• [Página]:
▼

En realidad, la flagelación era un fenómeno antiguo y ya practicado en religiones pre cristianas como la egipcia (los seguidores de Isis), la griega (los seguidores de Dioniso) o romana (las mujeres se azotaban violentamente durante la lupercales para asegurar su fertilidad). En el cristianismo, la flagelación aparece como una forma de penitencia y auto mortificación individual desde los primeros tiempos, pero sólo hacia mitad del siglo XIII empiezan a formarse comunidades organizadas como las de Perugia (en el 1260). Estas asociaciones laicas (aunque con finalidad religiosa) adoptaron hábitos de color blanco, similares a los de otros grupos religiosos, aunque abiertos por la espalda para poder llevar a cabo sus laceraciones rituales, y se cubrían la cabeza con el conocido capuchón de forma cónica. Los grupos se ponían en procesión de una ciudad a otra animando a los ciudadanos a unirse a ellos y cantando himnos sacros mientras pedían el fin de las calamidades naturales y el perdón divino.

Inicialmente, estas comunidades tuvieron una vida más bien lánguida y una difusión bastante lenta hasta que, a mitad de siglo, la Peste invade Europa y la ataca de forma que parece vislumbrarse el fin del Mundo; entonces el movimiento alcanza su paroxismo y prolifera de manera incontrolable extendiéndose por todo el Norte de Italia, Austria y centro Europa hasta alcanzar un nivel que podríamos tildar de epidémico.

Las frenéticas orgías de violencia y barbarie, más allá de toda medida, acabaron con el orden cívico y eclesiástico y se convirtieron en un culto lúgubre y demoníaco. Los más radicales introdujeron el bautismo de sangre que sustituía a los sacramentos de la Iglesia y proclamaron a ésta como la personificación del Anticristo. Estos cultos alucinantes, llenos de magia, brujería, exorcismos y predicación de la violencia pronto se vieron a su vez perseguida por los poderes establecidos: las autoridades civiles les acusaron de violencia y desorden y las eclesiásticas, alarmadas por su negación de los sacramentos y de la jurisdicción eclesiástica, veían en ellos el origen de futuras herejías.

Los flagelantes (o disciplinantes) formaban grupos de 50 a 100 individuos que, dirigidos por un maestro, iban de pueblo en pueblo a marcha reducida, desfilando de dos en dos, delante los hombres y detrás las mujeres. Mientras sus serpenteantes procesiones avanzaban al ritmo de sus himnos y oraciones, se azotaban las espaldas desnudas con látigos de cuero en cuyos extremos llevaban cosidos objetos puntiagudos que les laceraban las carnes produciendo heridas profundas y sangrantes. Las infecciones se cebaban sobre estas heridas abiertas provocando la muerte de muchos. El “magister” hacía de confesor e imponía las penitencias, pero al mismo tiempo ofrecía una garantía de salvación. Las procesiones solían durar treinta y tres días, el equivalente a los años que vivió Cristo en la Tierra, y durante ese tiempo maldecían a los judíos y predicaban un antisemitismo activo.

▲

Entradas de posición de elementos
▼

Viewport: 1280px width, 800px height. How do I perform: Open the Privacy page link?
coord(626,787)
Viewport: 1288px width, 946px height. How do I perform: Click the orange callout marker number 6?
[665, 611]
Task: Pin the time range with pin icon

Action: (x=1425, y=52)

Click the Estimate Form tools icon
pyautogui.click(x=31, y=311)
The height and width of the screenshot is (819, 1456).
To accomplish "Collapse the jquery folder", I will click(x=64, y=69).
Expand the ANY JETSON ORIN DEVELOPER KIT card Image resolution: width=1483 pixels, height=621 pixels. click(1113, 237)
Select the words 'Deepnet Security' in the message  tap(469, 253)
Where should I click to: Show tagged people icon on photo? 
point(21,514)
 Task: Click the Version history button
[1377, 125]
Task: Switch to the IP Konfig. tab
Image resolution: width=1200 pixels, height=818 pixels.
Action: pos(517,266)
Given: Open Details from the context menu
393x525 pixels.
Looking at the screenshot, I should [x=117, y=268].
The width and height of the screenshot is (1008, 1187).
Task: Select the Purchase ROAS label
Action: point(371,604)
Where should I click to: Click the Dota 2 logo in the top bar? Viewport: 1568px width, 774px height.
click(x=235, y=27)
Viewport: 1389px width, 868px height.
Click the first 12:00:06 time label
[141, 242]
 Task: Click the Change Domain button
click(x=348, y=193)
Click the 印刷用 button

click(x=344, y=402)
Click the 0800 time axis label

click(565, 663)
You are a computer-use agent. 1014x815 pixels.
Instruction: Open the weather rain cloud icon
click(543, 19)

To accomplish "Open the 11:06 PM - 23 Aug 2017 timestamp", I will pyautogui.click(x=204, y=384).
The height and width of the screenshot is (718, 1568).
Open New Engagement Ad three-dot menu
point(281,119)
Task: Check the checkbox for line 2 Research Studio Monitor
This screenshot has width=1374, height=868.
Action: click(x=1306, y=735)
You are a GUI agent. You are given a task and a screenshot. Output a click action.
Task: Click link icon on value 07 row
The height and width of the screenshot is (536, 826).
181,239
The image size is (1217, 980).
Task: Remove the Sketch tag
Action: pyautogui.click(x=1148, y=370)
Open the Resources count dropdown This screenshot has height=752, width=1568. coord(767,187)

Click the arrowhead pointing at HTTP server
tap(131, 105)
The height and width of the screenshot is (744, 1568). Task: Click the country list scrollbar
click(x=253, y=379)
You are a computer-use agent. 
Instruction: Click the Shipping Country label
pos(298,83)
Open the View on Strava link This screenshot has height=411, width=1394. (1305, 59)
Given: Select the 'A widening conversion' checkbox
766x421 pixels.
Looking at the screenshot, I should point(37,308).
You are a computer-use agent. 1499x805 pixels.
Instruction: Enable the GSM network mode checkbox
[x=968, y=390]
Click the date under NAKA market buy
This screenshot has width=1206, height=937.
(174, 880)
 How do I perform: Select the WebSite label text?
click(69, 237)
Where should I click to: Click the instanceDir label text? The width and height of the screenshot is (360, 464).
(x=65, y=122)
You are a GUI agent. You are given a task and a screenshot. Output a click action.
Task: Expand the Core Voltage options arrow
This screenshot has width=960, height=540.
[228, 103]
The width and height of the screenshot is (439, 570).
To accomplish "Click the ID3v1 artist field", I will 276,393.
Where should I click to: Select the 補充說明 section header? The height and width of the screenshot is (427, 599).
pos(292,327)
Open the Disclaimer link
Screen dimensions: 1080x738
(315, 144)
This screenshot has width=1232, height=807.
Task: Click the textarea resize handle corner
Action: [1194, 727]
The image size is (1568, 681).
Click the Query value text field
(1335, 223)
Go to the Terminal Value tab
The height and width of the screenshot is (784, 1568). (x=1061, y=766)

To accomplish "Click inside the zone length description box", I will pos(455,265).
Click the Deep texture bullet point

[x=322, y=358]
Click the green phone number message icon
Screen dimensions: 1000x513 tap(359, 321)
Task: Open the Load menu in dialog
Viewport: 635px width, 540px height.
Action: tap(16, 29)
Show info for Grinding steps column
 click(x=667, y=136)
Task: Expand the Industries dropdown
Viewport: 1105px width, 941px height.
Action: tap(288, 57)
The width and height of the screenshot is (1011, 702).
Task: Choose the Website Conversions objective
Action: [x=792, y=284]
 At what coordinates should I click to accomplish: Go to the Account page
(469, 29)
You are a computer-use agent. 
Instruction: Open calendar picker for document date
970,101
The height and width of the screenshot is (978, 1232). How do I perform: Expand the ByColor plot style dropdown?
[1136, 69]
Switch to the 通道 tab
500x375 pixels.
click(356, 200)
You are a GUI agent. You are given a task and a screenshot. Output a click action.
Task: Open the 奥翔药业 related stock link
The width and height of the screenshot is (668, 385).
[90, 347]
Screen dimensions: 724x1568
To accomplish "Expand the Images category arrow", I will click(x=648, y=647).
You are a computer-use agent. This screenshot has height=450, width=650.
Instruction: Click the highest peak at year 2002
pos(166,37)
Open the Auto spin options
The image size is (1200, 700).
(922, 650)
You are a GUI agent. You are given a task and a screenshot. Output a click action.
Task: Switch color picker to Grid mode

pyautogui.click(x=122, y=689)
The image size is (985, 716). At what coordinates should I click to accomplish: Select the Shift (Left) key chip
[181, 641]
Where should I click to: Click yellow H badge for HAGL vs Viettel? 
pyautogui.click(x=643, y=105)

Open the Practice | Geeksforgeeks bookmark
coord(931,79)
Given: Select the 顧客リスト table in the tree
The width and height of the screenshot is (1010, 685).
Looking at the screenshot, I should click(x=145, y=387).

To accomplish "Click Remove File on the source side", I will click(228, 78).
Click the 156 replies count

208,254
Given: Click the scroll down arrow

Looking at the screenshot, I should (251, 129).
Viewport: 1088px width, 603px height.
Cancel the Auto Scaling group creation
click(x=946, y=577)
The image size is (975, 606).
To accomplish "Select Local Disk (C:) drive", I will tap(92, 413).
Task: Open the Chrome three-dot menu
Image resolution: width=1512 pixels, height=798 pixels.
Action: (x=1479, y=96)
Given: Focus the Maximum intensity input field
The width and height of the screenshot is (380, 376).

▲

• [Tarea asignada A]: Enumera todo aquello de lo que, según el texto sobre los flagelantes, estaban llenos sus cultos.
• [Tarea asignada B]: Reproduce palabra por palabra el texto sobre los flagelantes, desde "Los flagelantes (o" hasta "un antisemitismo activo.".

• [Respuesta completa A]:
- Magia
- Brujería
- Exorcismos
- Predicación de la violencia

• [Respuesta completa B]:
Los flagelantes (o disciplinantes) formaban grupos de 50 a 100 individuos que, dirigidos por un maestro, iban de pueblo en pueblo a marcha reducida, desfilando de dos en dos, delante los hombres y detrás las mujeres. Mientras sus serpenteantes procesiones avanzaban al ritmo de sus himnos y oraciones, se azotaban las espaldas desnudas con látigos de cuero en cuyos extremos llevaban cosidos objetos puntiagudos que les laceraban las carnes produciendo heridas profundas y sangrantes. Las infecciones se cebaban sobre estas heridas abiertas provocando la muerte de muchos. El “magister” hacía de confesor e imponía las penitencias, pero al mismo tiempo ofrecía una garantía de salvación. Las procesiones solían durar treinta y tres días, el equivalente a los años que vivió Cristo en la Tierra, y durante ese tiempo maldecían a los judíos y predicaban un antisemitismo activo.